§ **EXCERPT PROVIDED**:
○ ○ ○ ○ ○ ○ ○

I shoot a Remington 1187 sp 28" barrel


----------



## superdutyturbo (Oct 8, 2008)

I shoot a Browning Gold Hunter 28" barrel with briley extended light mod choke tube. It is a wood stock and a solid gun. I also have a 870 that I beat around with every now and then.


----------



## LKennamer (Oct 8, 2008)

*thought i might be first*

but I guess i'll be second, Winchester SuperX2 3.5, but I usually shoot 3s in it instead, patterns better and doesn't kick quite as much.  Mine's black synethic, won it at an NWTF banquet in Mississippi years ago in a 52 card raffle ($25 bucks a card, I bought one).  Pretty good return on the investment, I thought.


----------



## stiles1682 (Oct 8, 2008)

Ill be third with the SuperX2.  Turkeys too.  doves too.  quail also.  rabbits too, and ,well just anything!


----------



## bow_hunter125 (Oct 8, 2008)

waterdogs said:


> Benelli nova. I love this gun.



Me too!  It's a GREAT gun!


----------



## emusmacker (Oct 9, 2008)

I like the stoeger M2000 in max4 camo or my Remington 1187 special purpose. Also use my old faithful 870 express.


----------



## Gut_Pile (Oct 9, 2008)

870 supermag


----------



## KILLDUX (Oct 9, 2008)

SBE II W/Kicks Extra Full or Full. Kent Faststeel BB or #2.


----------



## kmoody (Oct 9, 2008)

I use el cheapo Stoeger o/u. I sent it off and got it camo. This gun shoots one of the best patterns of any gun i ever shot.  12 ga  26" Briley extended choke in light modified


----------



## Slings and Arrows (Oct 10, 2008)

I retired my Winchester model 12 (and lead shot) and now shoot the 1300.  I have a Beneli SBE but it is a fair weather gun.


----------



## QUACKHEAD (Oct 10, 2008)

M2 With A Briley Light Mod


----------



## huntermallard (Oct 11, 2008)

Extrema 2


----------



## 8pointduck (Oct 23, 2008)

My Franchi 912 waterfowl widowmaker.......................or my M1 Benny


----------



## Chippewa Partners (Oct 23, 2008)

A391 Xtrema 2,  28 inch barrel, Max 4


----------



## RBoleman (Oct 28, 2008)

super black eagle 2


----------



## muckalee (Oct 29, 2008)

Call me old school. Belgium Browning A5 "Magnum 12"


----------



## MrgreenJeans (Oct 29, 2008)

I guess i am fourth with the super X2. Seems to be a solid gun with low recoil for 3.5".


----------



## HALOJmpr (Nov 1, 2008)

○ ○ ○ ○ ○ ○ ○

§ **PROVIDED ENTRIES**:
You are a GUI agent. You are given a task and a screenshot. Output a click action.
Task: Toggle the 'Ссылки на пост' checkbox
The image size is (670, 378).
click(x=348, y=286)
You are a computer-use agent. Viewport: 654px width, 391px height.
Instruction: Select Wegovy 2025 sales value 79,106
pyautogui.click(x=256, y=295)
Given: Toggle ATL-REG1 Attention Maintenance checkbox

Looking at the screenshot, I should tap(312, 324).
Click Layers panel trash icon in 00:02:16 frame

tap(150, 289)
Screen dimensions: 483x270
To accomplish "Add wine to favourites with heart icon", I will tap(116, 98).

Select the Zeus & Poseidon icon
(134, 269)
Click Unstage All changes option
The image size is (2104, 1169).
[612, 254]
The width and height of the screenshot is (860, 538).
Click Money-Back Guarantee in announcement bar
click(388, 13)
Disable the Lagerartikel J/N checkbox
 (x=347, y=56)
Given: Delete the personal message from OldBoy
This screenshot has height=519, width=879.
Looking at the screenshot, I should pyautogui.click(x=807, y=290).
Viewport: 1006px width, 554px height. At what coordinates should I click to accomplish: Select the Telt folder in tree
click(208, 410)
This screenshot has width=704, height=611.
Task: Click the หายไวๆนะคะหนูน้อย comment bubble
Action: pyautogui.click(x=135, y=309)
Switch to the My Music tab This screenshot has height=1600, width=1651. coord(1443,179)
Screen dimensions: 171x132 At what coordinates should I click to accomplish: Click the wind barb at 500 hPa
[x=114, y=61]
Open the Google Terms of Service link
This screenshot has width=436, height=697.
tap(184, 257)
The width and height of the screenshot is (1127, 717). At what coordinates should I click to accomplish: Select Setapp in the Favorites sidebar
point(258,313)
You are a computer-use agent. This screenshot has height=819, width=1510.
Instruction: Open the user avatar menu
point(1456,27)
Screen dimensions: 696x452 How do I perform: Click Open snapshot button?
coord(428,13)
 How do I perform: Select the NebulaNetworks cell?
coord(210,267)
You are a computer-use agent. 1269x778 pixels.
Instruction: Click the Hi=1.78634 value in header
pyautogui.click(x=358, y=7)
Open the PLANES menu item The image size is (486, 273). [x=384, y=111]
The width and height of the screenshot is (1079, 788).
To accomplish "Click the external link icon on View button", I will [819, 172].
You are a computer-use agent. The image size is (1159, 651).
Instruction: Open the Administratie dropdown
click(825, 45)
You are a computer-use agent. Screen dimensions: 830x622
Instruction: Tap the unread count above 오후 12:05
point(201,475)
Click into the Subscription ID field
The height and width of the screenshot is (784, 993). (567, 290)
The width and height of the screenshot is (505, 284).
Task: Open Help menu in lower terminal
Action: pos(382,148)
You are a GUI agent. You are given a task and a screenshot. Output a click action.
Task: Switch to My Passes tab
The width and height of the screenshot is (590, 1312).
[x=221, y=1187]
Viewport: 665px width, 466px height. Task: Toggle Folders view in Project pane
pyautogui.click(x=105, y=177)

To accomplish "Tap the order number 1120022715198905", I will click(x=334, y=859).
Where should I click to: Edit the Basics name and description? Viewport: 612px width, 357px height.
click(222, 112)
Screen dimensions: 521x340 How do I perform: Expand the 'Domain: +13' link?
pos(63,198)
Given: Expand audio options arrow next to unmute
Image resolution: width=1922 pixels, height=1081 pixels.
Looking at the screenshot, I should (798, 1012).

○ ○ ○ ○ ○ ○ ○

§ **EXERCISES TO COMPLETE**:
**a)** Copy out the stretch of the shotgun thread from "## superdutyturbo (Oct" through "investment, I thought.", word for word.
**b)** Repeat the listing word for word, from the line containing "You are a computer-use agent. Screen" through the end of the listing, including both ends.

§ **RESULTS IN ORDER**:
**a)**
## superdutyturbo (Oct 8, 2008)

I shoot a Browning Gold Hunter 28" barrel with briley extended light mod choke tube. It is a wood stock and a solid gun. I also have a 870 that I beat around with every now and then.


----------



## LKennamer (Oct 8, 2008)

*thought i might be first*

but I guess i'll be second, Winchester SuperX2 3.5, but I usually shoot 3s in it instead, patterns better and doesn't kick quite as much.  Mine's black synethic, won it at an NWTF banquet in Mississippi years ago in a 52 card raffle ($25 bucks a card, I bought one).  Pretty good return on the investment, I thought.

**b)**
You are a computer-use agent. Screen dimensions: 830x622
Instruction: Tap the unread count above 오후 12:05
point(201,475)
Click into the Subscription ID field
The height and width of the screenshot is (784, 993). (567, 290)
The width and height of the screenshot is (505, 284).
Task: Open Help menu in lower terminal
Action: pos(382,148)
You are a GUI agent. You are given a task and a screenshot. Output a click action.
Task: Switch to My Passes tab
The width and height of the screenshot is (590, 1312).
[x=221, y=1187]
Viewport: 665px width, 466px height. Task: Toggle Folders view in Project pane
pyautogui.click(x=105, y=177)

To accomplish "Tap the order number 1120022715198905", I will click(x=334, y=859).
Where should I click to: Edit the Basics name and description? Viewport: 612px width, 357px height.
click(222, 112)
Screen dimensions: 521x340 How do I perform: Expand the 'Domain: +13' link?
pos(63,198)
Given: Expand audio options arrow next to unmute
Image resolution: width=1922 pixels, height=1081 pixels.
Looking at the screenshot, I should (798, 1012).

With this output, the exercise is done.